You know that thing where a friend asks you what superpower you’d most want to have? Then you say something like, “Flying,” and your friend looks aghast and says, “Seriously, flying? Invisibility is way better than that.” And then maybe someone else suggests that mind-reading would be cool, or super-strength, or super-speed. Or maybe it’s just you two, arguing over “flying” versus “Invisibility” for days.
I admit it. I always love that conversation. I love hearing why people want the powers they want, and I even like the way we all get indignant over the suggestion that the power we want isn’t actually the best. In the end, of course, it doesn’t matter. No one flies. No one turns invisible. The laws of physics still hold sway.
But even within the constraints of our merely mortal reality, I believe that superpowers exist, and I’m more and more convinced that love—our ability to give and receive it—is the most useful superpower of all. It lies at the center of our most meaningful acts. It connects us to each other and to our planet. It fuels our best work and our bravest art. In the final moments of our lives, how well we loved will be the measure of how well we lived. And all love begins with self-love.
Self-love (or its lack in our lives) affects everything from our health, to our choice of work and mate. Armed with self-love, we’re less likely to act in self-sabotaging ways or to audition for the love and attention of others. Rather we expect to be happy, to live fulfilled lives with people who care about us. When we accept and value ourselves, we move differently in the world. We stop comparing ourselves to others. We speak up, confident in the value of our voices. We stop worrying about whether we fit in, and focus instead on living happier, more meaningful lives.
So, if self-love is such a great (and achievable) superpower, why aren’t more of us busy trying to master it?
There are many reasons. First, we’re busy. We have bills to pay and schedules to maintain. We have people who depend on us; if something has to fall off our plate, it is the path of least resistance to make sure that something is ourselves.
Second, we know ourselves really well. We know when we fall short of our own expectations. We know when we let fear stop us from leaping. We know when we’re making excuses, when our thoughts are less than generous, when we haven’t put forth our best effort. We know, and we judge. That thing about all of us being our own worst critic? It’s true. And we can be quite brutal in our own condemnation; we would never talk to other people the way we all too often talk to ourselves.
Third, and maybe this one is the hardest to fix, our society doesn’t really value self-love. We talk a good game, but in truth, we value busy-ness. Say no to someone because your life is so full there’s no more white space on the calendar, and we will understand. We’ll applaud your obviously productive life. Say no because you’re carving out time for your passion, your art, or just your own personal space, and suddenly you’re on the defensive. As a society, we understand your obligations far better than we do your personal evolution.
But self-love is so critical to our health and wellbeing, I believe it’s worth the effort it takes to make it a practice. Like yoga or meditation, I believe self-love is a not only a way of being, but a skill we can learn through daily practice. The actions don’t have to big. You don’t have to go on a pilgrimage or treat yourself to a spa weekend. Every time you engage yourself creatively, it’s an act of self-love. Every time you take a minute to be playful or delighted, it’s an act of self-love. Every time you follow your curiosity, or choose to forgive yourself, or let go of some ill-fitting old story that no longer suits you, it’s an act of self-love.

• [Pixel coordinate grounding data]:
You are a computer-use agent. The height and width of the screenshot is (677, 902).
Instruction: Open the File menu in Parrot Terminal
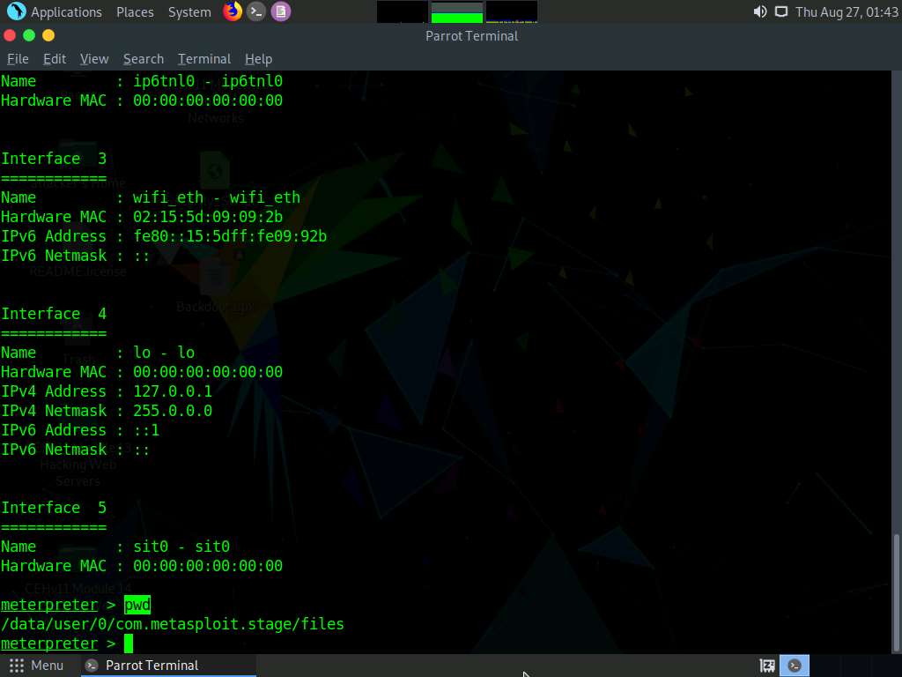[x=18, y=58]
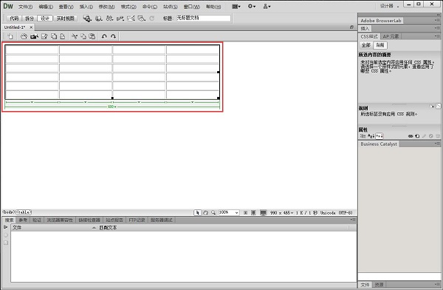
Task: Switch to Code view button
Action: click(14, 18)
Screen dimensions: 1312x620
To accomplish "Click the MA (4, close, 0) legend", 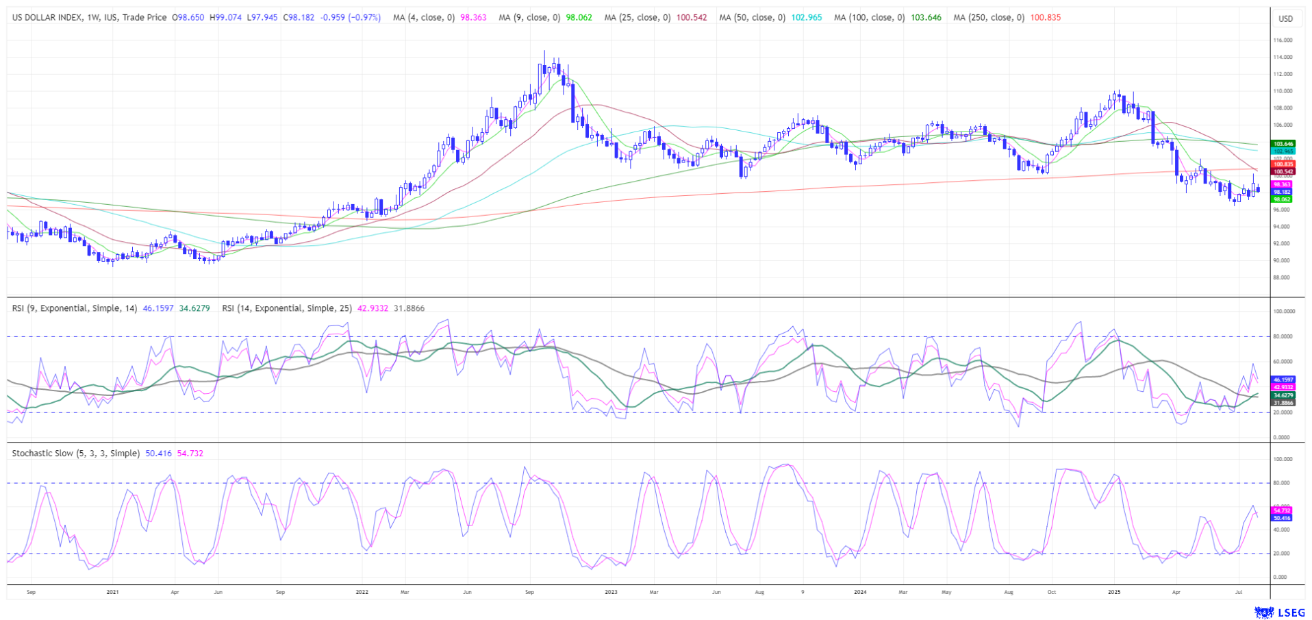I will pyautogui.click(x=423, y=18).
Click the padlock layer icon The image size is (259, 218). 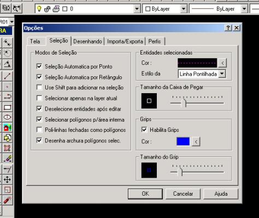[48, 9]
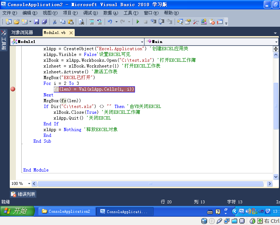Click the Paste icon in the toolbar

(x=71, y=22)

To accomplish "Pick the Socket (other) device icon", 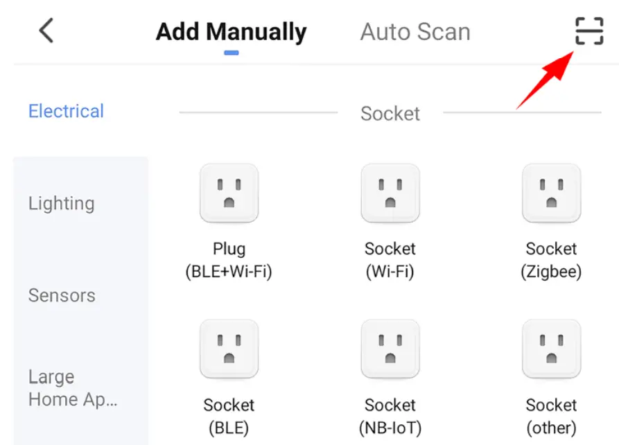I will coord(551,349).
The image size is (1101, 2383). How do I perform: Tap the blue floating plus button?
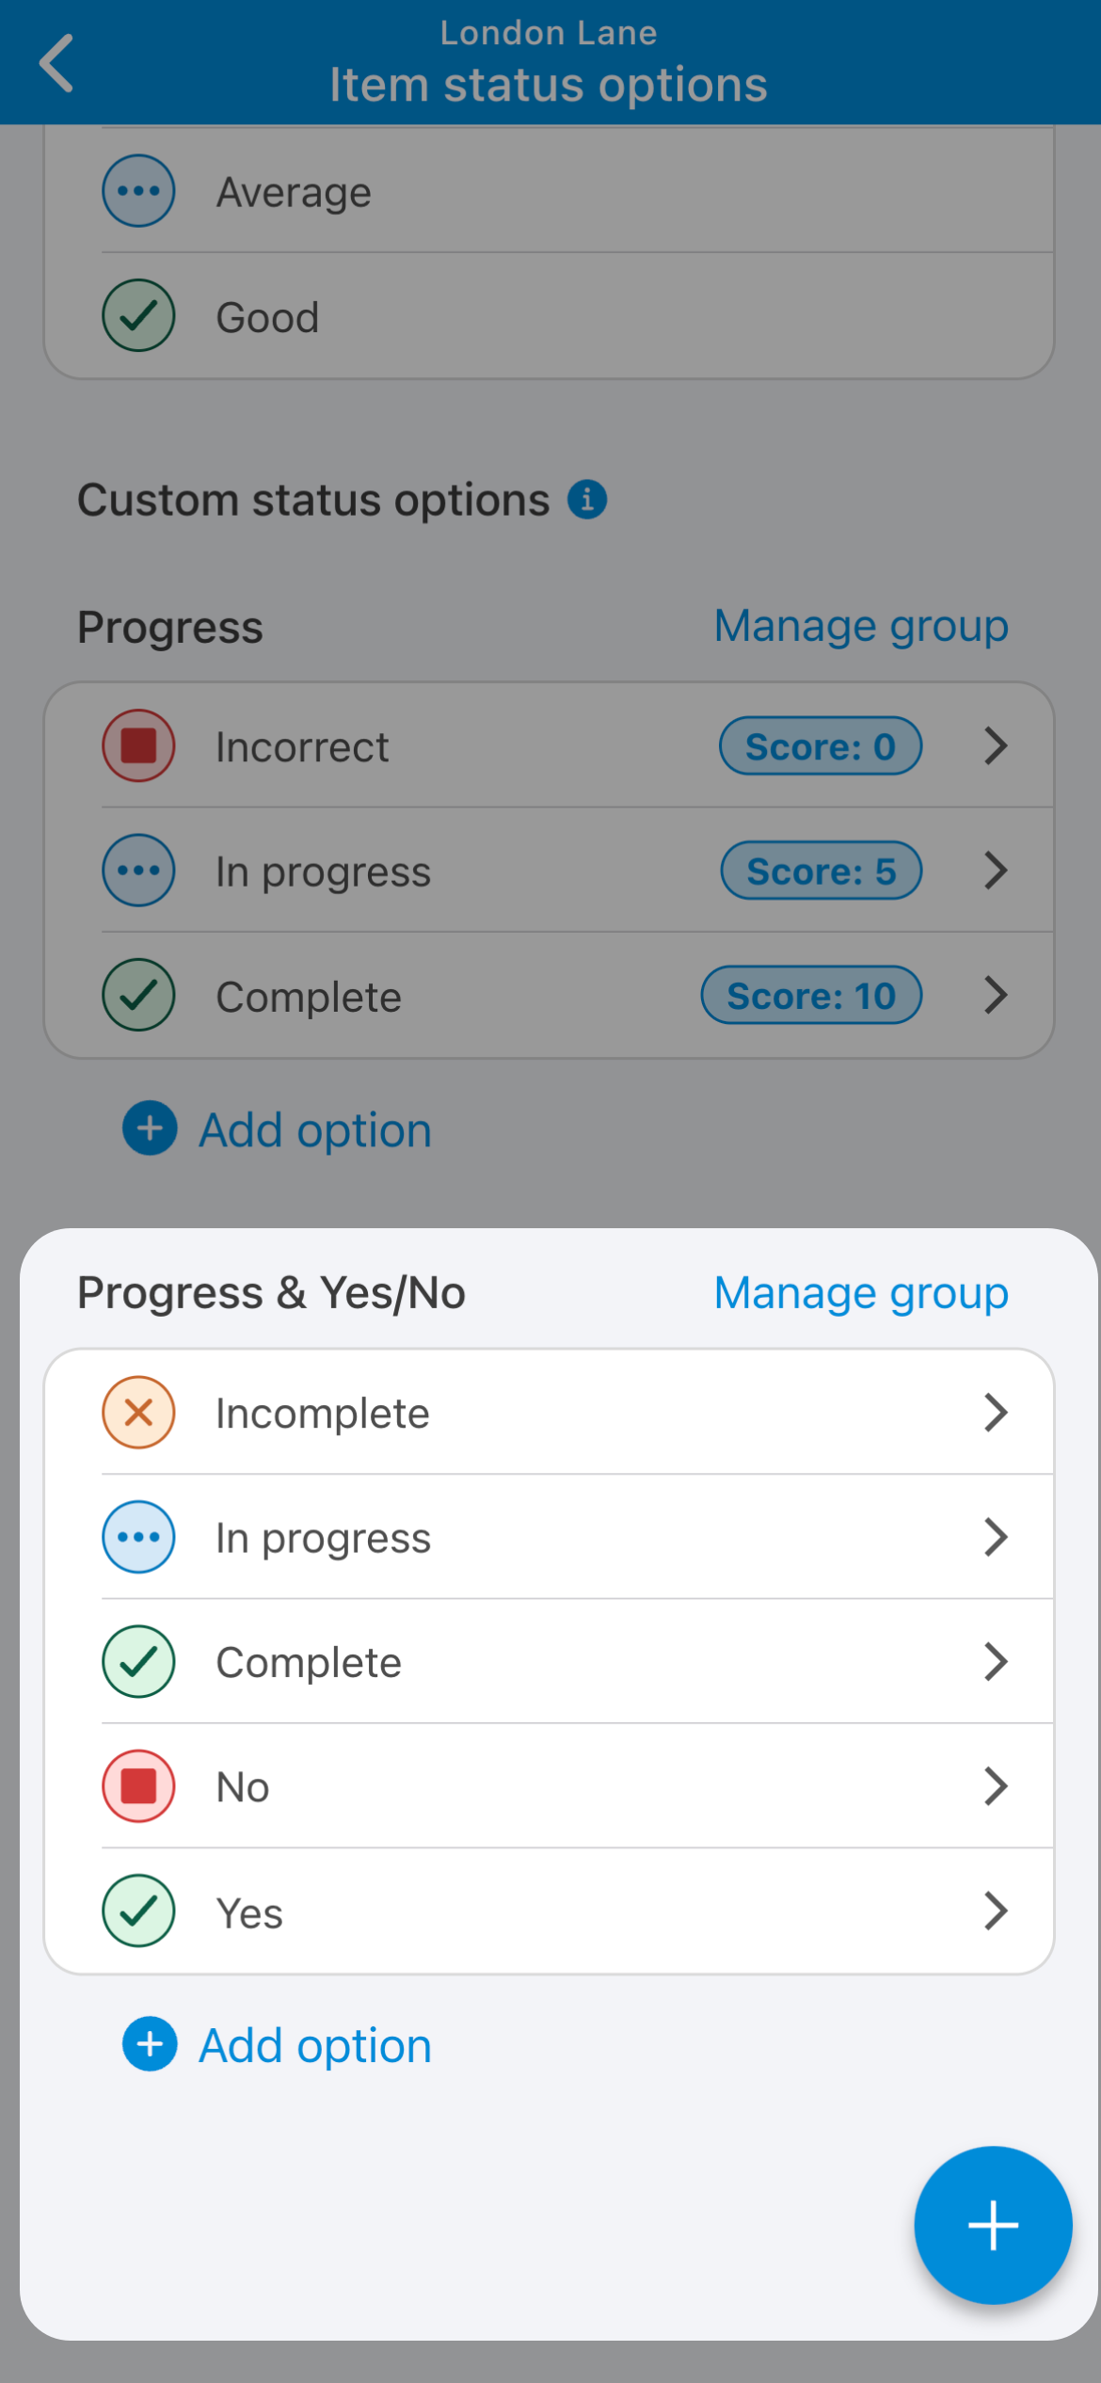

• [Exercise requirements]:
1. According to the self-love essay, why do busy people so often let their own care drop first? Answer in one to three sentences.
2. Swap "conversation" for "debate" in the passage of the self-love essay starting with "I admit it." and going on through "still hold sway.", and write out that passage.
These rows are separate material with no connection to the essay.

• [Exercise responses]:
1. People have bills to pay, schedules to keep and others who depend on them. When something has to fall off their plate, the path of least resistance is to make sure that something is themselves.

2.
I admit it. I always love that debate. I love hearing why people want the powers they want, and I even like the way we all get indignant over the suggestion that the power we want isn’t actually the best. In the end, of course, it doesn’t matter. No one flies. No one turns invisible. The laws of physics still hold sway.